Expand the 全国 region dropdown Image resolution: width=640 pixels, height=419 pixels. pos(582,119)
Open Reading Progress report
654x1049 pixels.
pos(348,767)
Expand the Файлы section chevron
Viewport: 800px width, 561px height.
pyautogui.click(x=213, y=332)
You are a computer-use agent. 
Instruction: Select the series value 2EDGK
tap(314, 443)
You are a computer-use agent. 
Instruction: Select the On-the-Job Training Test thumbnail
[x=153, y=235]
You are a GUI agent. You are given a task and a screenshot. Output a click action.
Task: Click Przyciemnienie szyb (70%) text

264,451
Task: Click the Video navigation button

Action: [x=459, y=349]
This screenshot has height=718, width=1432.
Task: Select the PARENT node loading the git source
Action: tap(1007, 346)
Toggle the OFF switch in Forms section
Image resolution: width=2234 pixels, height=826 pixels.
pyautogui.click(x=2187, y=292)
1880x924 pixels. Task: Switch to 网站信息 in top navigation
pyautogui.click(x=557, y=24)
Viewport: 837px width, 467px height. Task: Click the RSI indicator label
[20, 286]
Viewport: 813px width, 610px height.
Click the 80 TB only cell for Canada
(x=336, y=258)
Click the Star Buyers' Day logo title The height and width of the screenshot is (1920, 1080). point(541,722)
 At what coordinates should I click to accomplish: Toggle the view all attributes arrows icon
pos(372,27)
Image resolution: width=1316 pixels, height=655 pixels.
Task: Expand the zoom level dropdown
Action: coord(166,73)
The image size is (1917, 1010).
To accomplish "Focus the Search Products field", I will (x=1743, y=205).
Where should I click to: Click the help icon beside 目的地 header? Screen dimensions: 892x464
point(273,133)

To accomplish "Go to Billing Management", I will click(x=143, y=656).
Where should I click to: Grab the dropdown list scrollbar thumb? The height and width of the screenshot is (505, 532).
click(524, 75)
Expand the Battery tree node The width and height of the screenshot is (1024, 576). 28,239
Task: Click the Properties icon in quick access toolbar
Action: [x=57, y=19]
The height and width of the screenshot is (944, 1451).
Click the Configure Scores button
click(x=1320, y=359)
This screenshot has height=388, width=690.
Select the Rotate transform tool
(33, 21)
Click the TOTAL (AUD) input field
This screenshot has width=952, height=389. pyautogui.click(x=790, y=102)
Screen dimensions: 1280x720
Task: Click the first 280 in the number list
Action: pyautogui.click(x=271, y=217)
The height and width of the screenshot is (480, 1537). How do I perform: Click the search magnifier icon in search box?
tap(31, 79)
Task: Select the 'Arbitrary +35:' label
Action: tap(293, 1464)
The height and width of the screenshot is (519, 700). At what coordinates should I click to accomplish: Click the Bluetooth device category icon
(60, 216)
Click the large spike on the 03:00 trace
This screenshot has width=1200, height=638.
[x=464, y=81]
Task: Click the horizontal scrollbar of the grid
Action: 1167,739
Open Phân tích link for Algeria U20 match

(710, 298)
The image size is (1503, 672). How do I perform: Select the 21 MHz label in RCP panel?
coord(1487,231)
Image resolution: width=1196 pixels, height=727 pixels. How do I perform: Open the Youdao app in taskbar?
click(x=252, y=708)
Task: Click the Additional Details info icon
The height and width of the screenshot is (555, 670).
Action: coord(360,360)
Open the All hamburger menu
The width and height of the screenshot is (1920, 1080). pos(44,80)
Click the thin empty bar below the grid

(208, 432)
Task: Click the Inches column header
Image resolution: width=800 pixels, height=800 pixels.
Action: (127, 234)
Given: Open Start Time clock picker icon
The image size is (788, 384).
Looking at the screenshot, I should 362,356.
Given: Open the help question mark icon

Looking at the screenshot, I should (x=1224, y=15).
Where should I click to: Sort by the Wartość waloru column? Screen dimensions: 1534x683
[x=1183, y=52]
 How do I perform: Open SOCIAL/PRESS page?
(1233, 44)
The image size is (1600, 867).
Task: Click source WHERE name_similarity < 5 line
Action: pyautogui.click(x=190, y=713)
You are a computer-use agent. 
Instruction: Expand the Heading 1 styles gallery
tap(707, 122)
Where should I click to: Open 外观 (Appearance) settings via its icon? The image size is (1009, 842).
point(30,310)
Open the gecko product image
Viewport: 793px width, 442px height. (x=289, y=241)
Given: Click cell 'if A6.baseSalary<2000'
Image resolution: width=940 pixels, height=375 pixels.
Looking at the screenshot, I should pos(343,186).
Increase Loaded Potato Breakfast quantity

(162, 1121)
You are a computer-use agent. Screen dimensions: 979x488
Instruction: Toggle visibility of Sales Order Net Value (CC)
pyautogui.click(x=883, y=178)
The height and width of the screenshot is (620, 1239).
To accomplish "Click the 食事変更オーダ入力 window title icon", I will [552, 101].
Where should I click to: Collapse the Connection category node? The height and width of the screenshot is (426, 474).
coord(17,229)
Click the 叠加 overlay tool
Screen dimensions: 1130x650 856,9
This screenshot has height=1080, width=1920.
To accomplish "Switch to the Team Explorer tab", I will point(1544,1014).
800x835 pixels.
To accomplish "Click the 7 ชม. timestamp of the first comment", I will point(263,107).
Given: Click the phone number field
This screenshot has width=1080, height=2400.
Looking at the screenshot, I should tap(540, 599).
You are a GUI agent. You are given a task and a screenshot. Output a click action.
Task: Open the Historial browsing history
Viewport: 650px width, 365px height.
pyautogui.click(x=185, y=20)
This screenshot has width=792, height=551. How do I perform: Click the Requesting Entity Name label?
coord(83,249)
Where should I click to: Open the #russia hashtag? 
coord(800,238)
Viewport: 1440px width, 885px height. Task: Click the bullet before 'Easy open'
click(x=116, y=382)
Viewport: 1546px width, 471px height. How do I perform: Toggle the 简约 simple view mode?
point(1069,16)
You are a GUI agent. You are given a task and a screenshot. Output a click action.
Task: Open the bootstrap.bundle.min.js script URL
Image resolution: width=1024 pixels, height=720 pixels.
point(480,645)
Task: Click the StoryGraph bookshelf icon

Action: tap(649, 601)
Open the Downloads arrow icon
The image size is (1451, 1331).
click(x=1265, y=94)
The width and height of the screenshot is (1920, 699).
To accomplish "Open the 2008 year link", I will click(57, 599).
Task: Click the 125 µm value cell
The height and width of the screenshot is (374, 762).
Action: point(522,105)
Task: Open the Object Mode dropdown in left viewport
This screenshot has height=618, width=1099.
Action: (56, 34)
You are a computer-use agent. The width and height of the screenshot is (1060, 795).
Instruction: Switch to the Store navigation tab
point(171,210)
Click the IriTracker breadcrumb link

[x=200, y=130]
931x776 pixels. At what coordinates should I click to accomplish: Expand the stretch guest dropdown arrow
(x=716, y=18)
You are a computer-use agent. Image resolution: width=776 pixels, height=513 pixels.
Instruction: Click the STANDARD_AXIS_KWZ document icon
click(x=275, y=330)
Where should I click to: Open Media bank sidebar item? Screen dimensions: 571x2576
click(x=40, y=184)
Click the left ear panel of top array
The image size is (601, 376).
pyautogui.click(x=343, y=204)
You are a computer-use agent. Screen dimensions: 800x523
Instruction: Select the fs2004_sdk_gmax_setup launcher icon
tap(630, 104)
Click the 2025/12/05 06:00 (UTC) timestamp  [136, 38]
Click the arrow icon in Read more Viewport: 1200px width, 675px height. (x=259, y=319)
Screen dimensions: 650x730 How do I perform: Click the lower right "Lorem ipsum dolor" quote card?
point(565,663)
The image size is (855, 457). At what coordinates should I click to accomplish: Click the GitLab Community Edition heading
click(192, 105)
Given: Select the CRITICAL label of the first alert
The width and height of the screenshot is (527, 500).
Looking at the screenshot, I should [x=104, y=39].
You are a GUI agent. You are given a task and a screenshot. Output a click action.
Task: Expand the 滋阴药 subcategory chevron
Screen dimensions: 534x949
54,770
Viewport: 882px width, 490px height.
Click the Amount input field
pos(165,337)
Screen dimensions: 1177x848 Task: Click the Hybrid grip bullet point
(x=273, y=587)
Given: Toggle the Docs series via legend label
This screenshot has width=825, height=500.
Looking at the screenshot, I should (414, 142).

----------

Using the listing, collect all lines in which the string "title" is found.

- ANSWER TO THE EXERCISE
Click the Star Buyers' Day logo title The height and width of the screenshot is (1920, 1080). point(541,722)
To accomplish "Click the 食事変更オーダ入力 window title icon", I will [552, 101].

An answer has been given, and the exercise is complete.